=== Section Start ===

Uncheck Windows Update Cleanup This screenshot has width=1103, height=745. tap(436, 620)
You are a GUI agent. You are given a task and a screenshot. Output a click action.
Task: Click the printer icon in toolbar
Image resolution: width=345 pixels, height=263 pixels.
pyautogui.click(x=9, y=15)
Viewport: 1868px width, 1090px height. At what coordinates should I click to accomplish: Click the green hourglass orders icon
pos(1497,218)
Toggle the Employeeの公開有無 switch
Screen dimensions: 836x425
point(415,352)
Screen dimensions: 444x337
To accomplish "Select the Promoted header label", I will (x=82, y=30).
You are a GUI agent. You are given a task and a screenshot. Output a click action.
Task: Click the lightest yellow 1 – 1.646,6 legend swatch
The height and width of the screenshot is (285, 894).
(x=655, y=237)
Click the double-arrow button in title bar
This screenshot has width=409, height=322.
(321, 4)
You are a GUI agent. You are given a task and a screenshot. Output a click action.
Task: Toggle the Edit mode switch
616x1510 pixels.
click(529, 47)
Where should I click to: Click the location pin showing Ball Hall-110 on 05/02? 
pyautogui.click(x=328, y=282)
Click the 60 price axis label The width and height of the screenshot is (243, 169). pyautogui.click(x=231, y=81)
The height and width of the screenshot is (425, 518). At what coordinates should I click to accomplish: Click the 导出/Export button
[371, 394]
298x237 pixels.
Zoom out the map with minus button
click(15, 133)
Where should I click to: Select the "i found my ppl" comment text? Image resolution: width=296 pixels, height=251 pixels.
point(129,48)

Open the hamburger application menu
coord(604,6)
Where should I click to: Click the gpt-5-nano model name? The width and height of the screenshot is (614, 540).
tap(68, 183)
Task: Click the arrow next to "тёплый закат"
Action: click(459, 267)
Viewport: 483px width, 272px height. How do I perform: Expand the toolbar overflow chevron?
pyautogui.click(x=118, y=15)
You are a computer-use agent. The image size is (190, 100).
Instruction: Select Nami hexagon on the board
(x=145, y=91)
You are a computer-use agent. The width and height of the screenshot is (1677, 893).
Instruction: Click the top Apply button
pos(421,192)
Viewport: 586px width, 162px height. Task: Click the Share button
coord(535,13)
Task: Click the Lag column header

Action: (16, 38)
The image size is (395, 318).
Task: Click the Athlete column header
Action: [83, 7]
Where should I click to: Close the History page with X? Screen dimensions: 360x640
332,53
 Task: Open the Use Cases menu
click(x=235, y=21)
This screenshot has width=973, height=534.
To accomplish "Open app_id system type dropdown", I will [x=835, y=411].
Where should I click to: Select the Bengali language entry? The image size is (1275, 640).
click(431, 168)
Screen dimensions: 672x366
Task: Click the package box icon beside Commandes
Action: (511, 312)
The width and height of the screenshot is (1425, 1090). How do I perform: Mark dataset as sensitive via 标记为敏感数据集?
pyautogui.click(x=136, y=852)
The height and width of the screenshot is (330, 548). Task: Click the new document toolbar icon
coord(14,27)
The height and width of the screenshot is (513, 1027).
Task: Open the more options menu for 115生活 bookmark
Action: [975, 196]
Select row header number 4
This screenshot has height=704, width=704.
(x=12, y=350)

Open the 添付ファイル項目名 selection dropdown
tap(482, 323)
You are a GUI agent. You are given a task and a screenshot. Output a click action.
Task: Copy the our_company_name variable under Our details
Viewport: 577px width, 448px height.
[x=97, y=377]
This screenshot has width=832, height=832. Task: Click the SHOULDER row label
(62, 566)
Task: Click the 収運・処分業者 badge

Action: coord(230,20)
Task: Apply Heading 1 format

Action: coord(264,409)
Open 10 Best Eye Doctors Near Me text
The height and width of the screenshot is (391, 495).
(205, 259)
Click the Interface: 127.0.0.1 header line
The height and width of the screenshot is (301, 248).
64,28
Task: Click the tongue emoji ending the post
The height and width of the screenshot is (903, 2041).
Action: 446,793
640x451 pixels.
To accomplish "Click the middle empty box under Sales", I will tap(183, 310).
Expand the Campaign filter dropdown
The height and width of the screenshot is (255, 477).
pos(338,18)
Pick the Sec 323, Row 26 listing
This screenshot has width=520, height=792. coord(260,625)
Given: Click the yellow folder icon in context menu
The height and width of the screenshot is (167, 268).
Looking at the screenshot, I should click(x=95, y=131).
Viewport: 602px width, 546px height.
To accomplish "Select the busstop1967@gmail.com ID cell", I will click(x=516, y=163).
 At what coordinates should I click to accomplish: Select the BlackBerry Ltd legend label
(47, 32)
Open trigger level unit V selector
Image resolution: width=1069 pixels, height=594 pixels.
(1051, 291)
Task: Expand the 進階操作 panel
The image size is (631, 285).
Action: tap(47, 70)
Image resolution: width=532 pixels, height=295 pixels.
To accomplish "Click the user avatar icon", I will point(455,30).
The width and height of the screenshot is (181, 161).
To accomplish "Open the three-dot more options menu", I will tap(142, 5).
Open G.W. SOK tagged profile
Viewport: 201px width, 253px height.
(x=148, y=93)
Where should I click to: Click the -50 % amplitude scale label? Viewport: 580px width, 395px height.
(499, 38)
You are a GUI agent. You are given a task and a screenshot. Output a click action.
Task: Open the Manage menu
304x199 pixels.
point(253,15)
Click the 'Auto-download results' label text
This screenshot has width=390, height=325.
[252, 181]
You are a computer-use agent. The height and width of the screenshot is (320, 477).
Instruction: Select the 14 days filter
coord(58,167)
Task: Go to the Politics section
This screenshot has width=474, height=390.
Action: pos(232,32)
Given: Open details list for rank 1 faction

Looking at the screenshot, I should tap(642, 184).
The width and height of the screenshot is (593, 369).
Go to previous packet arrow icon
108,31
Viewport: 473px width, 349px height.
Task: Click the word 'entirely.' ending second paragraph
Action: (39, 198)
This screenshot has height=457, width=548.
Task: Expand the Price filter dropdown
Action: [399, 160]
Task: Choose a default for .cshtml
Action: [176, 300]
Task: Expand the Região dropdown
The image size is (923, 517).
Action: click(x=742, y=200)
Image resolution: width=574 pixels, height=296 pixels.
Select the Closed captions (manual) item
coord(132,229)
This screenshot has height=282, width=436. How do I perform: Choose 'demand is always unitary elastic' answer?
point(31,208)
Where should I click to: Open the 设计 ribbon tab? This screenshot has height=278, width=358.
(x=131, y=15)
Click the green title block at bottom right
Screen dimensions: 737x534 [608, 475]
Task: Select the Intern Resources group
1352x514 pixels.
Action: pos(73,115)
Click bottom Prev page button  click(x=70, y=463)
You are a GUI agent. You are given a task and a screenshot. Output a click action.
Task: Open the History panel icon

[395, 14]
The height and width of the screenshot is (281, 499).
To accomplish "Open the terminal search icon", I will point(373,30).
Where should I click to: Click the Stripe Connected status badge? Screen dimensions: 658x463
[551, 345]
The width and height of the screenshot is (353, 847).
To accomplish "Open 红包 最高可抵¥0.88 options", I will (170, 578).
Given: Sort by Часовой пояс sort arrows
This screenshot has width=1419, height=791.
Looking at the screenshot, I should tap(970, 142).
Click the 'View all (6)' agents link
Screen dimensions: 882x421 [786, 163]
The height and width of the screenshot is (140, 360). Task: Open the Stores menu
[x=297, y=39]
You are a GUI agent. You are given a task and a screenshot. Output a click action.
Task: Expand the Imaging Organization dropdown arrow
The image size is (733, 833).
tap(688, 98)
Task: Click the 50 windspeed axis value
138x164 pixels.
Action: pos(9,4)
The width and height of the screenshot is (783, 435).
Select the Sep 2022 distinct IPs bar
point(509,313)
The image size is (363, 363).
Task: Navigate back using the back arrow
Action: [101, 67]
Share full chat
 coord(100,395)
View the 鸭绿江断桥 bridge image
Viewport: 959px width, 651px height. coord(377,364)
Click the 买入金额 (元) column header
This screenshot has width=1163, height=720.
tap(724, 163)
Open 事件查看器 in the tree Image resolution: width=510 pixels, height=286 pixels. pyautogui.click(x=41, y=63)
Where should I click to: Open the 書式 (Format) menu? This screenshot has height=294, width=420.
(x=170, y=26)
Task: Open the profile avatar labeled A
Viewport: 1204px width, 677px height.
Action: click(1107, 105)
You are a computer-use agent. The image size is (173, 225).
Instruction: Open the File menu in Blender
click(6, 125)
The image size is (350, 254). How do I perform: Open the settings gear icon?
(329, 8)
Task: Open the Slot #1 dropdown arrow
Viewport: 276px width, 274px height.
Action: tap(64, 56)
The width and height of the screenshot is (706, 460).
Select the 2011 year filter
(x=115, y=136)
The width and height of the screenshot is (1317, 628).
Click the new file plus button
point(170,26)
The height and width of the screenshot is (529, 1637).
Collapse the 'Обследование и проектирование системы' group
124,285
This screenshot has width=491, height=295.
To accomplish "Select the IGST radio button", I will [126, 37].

=== Section End ===

The task: Your task is to write out, exactly, the line that contains "The image size is (350, 254)." and each line after it to the end of the data, with no other lines.

Response below:
The image size is (350, 254). How do I perform: Open the settings gear icon?
(329, 8)
Task: Open the Slot #1 dropdown arrow
Viewport: 276px width, 274px height.
Action: tap(64, 56)
The width and height of the screenshot is (706, 460).
Select the 2011 year filter
(x=115, y=136)
The width and height of the screenshot is (1317, 628).
Click the new file plus button
point(170,26)
The height and width of the screenshot is (529, 1637).
Collapse the 'Обследование и проектирование системы' group
124,285
This screenshot has width=491, height=295.
To accomplish "Select the IGST radio button", I will [126, 37].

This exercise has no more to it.